Shares of Tesla rose 1.8% in early trading Friday to $685.68 as of 9:47 a.m. in New York. The stock is down about 35% so far this year.
Deliveries are one of the most closely watched metrics at Tesla. They underpin the Austin, Texas-based company’s financial results and are widely seen as a broad barometer of consumer demand for EVs amid a wider shift away from the internal combustion engine. Many large automakers will announce US sales results Friday but Tesla, which reports global totals, hasn’t specified a release date.
Dan Levy, an analyst with Credit Suisse, reduced his delivery estimate for the period to 242,000 units. “In aggregate, we believe the Shanghai shutdown accounted for about 90,000 units of lost production in the second quarter,” Levy wrote in a note to clients.
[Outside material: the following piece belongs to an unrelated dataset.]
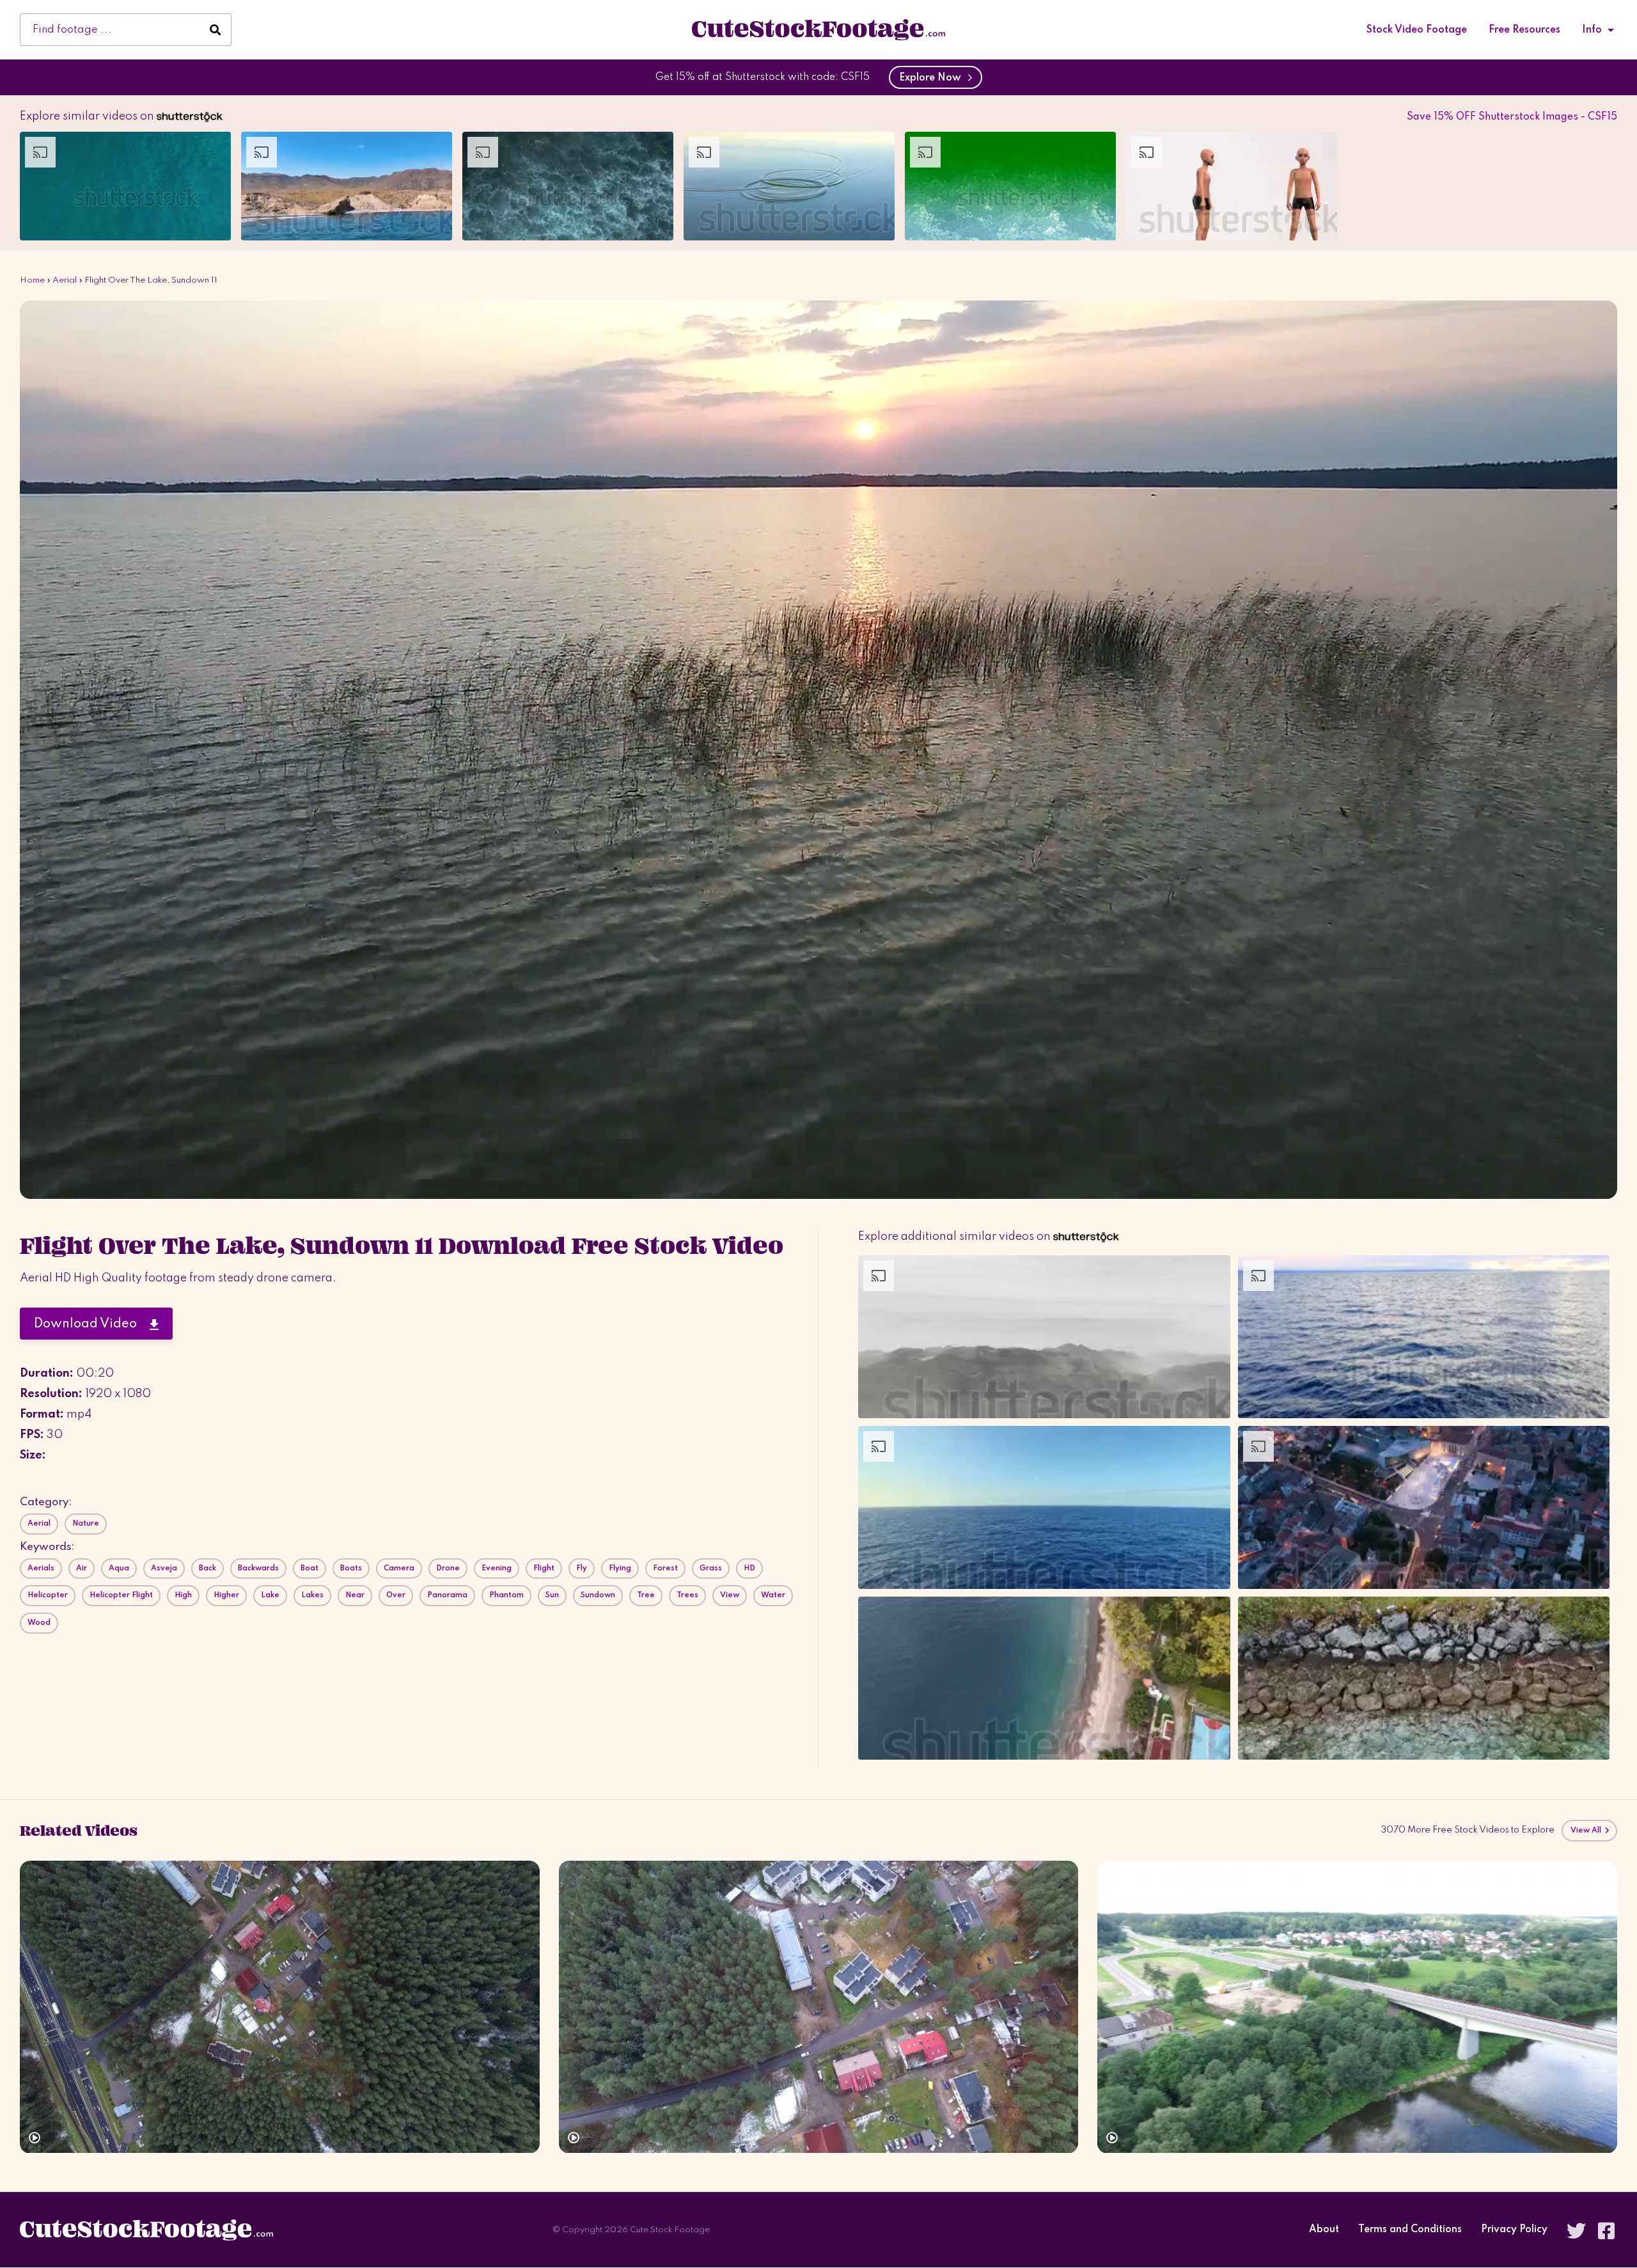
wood (39, 1623)
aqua (119, 1568)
Tesla makes the Model S, X, 3 and Y vehicles at its plant in Fremont, California. It also produces Models 3 and Y at a factory near Shanghai. The company has begun delivering the first Model Ys from its new plant near Berlin and held a “Cyber Rodeo” event for 15,000 people in April to celebrate a new factory in Austin.
However, both Berlin and Austin have been slow to ramp up production, with Musk warning in a late May interview that both plants are “gigantic money furnaces.”
Analysts and investors are also worried that the price hikes automakers are imposing to combat soaring raw material costs will weigh on demand. Tesla had boosted its sticker prices by as much as $6,000 a car earlier this month, according to Electrek.
A stronger-than-expected delivery number could provide a boost to Tesla’s stock, which is down more than 35% this year amid wider market concerns about rising energy costs, inflation and a potential recession. Musk shares many of those concerns and is in the process of laying off 10% of Tesla’s salaried work force while pushing others to return to the office.
Earlier this week, Tesla laid off roughly 200 people on its Autopilot team, mostly hourly employees who worked as data annotation specialists.